Shearing was largely non-unionised, or rather, disorganised, more a matter of individual contract, where sheer (pardon the pun) talent got you the dough. Shearers were romantic as cowboys, individual as anchorites and hard as contract killers. The most number of sheep shorn (with standard shears) made you the Ringer. The Ringer was the King of the Sheds. Trying too hard hurt the sheep, by cutting them up. Cutting corners meant (in an early nod to animal rights) that you were regarded by other shearers as a fraud, weird as the chap who wrote home to his wife.
The movie encapsulates the life magnificently. It is full of good scenes – e.g., Jack Thompson and John Ewart struggle at the laundry trough, as the spirit of competition takes its useless hold; The shearers insist that their dead comrade ride in the front of the makeshift hearse; Some pub back-chat about who won a certain shed gets the wagerers going; A green kid, all at sea, takes double the usual time (2-3 minutes) to shear a sheep and leaves it looking like an underdone roast. And there’s a glorious episode when Foley confronts the horrendous cook, leading to a splendid fight (no cook, even an alcoholic, enjoys being told his cuisine “tastes like fried turd”). The charming daughter of the cockie assists Foley with his tactics for the battle – first, fill the bastard with lemon essence (but then, even heroes of classical antiquity looked for an edge).
The story revolves around one sheep farm during a strike. Peter Cummins is formidable playing the laissez faire gun-for-hire villain. Jack Thompson, never better, is the old fashioned ringer who harks back to the old age of protectionism. The minor players are authentic. You don’t have to take sides in this film. It’s a very human piece, where human values and dignity predominate. The finale, a pub brawl with shearers vs scabs, is a defiant classic, classical in the sense that nobody wins. But what a classic.
[Note: I spent a couple of glorious summers as a young kid on my uncle’s farm at Pinnaroo, hauling crutchings and bringing the tea, and I can recall impressions of the shearer as a true maverick.

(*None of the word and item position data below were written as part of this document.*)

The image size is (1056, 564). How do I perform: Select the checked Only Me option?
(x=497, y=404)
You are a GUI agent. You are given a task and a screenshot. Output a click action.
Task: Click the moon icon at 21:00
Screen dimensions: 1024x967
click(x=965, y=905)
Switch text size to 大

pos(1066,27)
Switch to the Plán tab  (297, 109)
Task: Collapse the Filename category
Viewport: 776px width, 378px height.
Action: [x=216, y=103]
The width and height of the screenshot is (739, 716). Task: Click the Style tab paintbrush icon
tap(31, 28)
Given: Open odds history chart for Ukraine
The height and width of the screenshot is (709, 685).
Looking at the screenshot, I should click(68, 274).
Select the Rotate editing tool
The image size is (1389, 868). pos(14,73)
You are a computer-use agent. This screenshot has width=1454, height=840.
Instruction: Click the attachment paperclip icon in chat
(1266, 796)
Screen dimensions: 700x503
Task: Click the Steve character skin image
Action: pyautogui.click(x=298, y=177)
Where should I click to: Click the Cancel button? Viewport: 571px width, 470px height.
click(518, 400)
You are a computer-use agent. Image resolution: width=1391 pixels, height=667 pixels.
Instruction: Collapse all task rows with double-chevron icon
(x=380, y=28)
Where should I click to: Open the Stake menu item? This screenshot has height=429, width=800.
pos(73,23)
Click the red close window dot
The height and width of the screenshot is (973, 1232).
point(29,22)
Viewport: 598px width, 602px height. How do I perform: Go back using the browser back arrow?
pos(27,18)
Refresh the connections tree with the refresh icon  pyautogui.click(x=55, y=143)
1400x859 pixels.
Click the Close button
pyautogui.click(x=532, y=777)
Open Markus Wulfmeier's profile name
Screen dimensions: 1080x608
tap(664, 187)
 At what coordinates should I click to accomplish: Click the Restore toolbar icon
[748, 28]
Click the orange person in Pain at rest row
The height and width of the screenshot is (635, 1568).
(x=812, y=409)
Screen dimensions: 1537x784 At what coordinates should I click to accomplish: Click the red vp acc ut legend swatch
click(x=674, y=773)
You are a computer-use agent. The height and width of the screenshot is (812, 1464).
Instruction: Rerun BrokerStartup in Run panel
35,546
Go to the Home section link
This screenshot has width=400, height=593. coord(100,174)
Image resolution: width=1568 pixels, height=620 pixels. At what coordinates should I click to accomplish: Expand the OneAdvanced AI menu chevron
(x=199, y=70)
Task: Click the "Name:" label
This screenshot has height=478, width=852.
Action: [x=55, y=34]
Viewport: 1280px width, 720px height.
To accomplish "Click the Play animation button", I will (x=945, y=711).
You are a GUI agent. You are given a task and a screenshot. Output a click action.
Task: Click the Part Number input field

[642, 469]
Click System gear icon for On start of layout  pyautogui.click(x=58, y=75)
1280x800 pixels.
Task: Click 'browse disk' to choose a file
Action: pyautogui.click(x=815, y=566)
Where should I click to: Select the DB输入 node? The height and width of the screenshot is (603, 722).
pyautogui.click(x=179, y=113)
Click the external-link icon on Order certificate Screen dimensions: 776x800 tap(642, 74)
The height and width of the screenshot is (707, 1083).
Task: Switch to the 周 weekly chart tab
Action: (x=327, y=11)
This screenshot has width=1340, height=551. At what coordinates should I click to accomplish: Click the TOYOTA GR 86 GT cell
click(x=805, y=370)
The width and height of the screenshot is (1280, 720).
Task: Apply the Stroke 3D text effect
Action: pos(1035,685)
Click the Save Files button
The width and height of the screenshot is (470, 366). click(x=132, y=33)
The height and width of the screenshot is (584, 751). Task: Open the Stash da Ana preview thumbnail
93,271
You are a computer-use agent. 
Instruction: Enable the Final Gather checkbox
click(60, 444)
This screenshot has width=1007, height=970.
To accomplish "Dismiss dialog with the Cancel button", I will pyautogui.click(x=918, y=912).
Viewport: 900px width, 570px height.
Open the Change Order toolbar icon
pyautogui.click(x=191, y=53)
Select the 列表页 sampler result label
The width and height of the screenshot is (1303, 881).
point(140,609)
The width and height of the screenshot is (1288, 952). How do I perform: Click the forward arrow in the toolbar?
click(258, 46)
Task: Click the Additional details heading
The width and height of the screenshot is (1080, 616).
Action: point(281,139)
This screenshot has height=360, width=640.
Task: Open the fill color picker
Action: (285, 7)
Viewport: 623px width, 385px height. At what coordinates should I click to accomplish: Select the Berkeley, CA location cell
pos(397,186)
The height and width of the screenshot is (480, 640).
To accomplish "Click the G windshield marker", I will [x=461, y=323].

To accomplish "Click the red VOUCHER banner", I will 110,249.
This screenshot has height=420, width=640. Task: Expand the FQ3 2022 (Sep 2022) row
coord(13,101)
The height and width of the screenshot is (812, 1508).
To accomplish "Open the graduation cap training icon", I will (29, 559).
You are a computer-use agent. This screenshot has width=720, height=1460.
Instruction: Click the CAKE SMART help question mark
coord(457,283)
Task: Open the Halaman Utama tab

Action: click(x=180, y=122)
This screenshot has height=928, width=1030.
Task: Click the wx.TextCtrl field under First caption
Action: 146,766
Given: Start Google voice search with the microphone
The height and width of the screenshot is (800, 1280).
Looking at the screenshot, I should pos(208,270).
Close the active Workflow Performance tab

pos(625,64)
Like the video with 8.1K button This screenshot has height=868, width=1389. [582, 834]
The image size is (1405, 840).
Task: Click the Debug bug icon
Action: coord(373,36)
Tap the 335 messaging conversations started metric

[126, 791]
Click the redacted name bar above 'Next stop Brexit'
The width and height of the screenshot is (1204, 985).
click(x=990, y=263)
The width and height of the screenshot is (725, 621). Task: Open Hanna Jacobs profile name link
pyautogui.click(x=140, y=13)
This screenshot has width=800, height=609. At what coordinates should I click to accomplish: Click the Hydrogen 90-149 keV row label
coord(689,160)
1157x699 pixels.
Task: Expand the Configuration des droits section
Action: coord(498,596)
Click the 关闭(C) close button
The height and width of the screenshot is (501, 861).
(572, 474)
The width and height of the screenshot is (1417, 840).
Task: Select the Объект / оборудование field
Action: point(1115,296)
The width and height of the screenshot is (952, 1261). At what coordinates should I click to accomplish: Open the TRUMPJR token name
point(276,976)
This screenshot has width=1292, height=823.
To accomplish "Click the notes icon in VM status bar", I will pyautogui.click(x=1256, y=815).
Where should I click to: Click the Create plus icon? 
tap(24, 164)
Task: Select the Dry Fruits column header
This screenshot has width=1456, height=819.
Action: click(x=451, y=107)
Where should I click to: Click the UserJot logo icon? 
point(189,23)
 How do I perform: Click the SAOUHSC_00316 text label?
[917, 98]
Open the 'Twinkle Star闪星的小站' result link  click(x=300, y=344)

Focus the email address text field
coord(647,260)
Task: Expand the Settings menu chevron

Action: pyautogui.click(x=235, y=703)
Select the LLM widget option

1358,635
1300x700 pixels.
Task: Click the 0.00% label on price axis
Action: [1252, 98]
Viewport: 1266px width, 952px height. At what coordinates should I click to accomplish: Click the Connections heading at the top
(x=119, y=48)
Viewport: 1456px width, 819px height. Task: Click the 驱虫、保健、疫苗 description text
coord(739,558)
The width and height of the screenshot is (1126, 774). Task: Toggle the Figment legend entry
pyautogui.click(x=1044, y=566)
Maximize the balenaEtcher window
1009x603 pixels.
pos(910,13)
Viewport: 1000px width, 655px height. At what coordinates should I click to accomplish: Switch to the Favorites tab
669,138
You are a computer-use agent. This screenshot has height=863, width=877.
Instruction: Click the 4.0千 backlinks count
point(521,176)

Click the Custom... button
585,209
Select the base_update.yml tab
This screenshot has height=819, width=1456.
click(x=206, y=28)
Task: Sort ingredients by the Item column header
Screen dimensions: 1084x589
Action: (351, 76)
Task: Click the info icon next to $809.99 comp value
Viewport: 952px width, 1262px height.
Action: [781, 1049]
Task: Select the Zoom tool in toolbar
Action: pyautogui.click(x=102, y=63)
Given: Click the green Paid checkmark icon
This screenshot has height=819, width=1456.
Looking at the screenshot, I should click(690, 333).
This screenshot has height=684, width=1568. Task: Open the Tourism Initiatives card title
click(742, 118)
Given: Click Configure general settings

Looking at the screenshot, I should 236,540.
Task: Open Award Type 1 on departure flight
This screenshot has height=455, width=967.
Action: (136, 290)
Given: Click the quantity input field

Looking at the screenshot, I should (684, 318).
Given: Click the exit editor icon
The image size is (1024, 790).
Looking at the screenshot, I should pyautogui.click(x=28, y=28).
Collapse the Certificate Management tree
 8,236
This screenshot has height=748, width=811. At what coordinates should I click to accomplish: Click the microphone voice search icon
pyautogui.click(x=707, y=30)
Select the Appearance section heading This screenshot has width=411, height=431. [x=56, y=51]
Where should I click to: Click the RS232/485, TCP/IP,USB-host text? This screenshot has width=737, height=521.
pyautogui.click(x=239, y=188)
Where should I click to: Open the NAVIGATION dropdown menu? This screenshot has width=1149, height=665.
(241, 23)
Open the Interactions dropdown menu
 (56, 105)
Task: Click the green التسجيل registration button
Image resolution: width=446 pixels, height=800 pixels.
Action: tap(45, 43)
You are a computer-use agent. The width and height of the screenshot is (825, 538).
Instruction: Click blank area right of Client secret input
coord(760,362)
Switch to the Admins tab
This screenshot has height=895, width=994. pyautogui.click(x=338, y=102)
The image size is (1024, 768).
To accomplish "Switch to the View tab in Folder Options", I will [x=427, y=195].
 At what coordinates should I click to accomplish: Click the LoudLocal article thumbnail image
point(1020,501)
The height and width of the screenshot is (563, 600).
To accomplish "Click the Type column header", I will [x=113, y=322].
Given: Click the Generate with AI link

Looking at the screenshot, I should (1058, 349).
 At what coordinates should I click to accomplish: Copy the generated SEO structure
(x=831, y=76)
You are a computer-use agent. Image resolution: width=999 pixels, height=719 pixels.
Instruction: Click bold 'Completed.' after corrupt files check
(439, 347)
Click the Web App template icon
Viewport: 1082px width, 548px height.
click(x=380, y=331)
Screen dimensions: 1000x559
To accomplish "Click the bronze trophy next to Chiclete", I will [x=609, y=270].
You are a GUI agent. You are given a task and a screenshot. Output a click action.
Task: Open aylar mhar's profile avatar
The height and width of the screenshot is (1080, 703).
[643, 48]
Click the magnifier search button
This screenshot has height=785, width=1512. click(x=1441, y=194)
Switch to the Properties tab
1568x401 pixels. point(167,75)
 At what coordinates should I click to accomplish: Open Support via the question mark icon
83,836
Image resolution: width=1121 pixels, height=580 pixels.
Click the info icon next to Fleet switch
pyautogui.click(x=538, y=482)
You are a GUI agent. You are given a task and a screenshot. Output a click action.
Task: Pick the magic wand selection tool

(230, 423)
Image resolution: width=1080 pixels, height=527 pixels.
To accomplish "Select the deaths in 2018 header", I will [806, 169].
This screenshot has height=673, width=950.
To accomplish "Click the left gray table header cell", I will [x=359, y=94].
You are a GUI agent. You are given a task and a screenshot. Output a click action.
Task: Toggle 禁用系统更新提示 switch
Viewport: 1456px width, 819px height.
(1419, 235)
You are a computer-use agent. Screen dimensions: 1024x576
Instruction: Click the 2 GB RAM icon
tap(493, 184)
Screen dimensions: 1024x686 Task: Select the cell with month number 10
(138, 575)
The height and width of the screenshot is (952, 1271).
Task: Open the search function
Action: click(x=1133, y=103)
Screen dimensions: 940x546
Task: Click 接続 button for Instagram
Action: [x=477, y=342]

These were independent, hard and proud men who didn’t mean to live off the government. But even in the 1970s, the writing was on the wall. New technologies, such as the wide comb, were being introduced despite the efforts of the AWU, watering down working conditions and trimming off marginal workers.
I still recall, as a kid, staying with Uncle Jack and Aunty Betty on their station, when, one dinner time, the doorbell rang. A shearer, down on his luck, was calling. Jack said there was nothing doing work-wise, but invited him in to dinner. The man joined us at table, and cleaned his plate with polite but greedy gratitude. My cousin, Richard, couldn’t resist saying “there’s no need to clean that plate!”. I laughed. After the man had gone, in search of greener pastures, my very proper Aunt slapped Richard hard and said “Don’t you ever make fun of a man down on his luck again.” We were properly chastened, ousted from our complacency, and remained so.]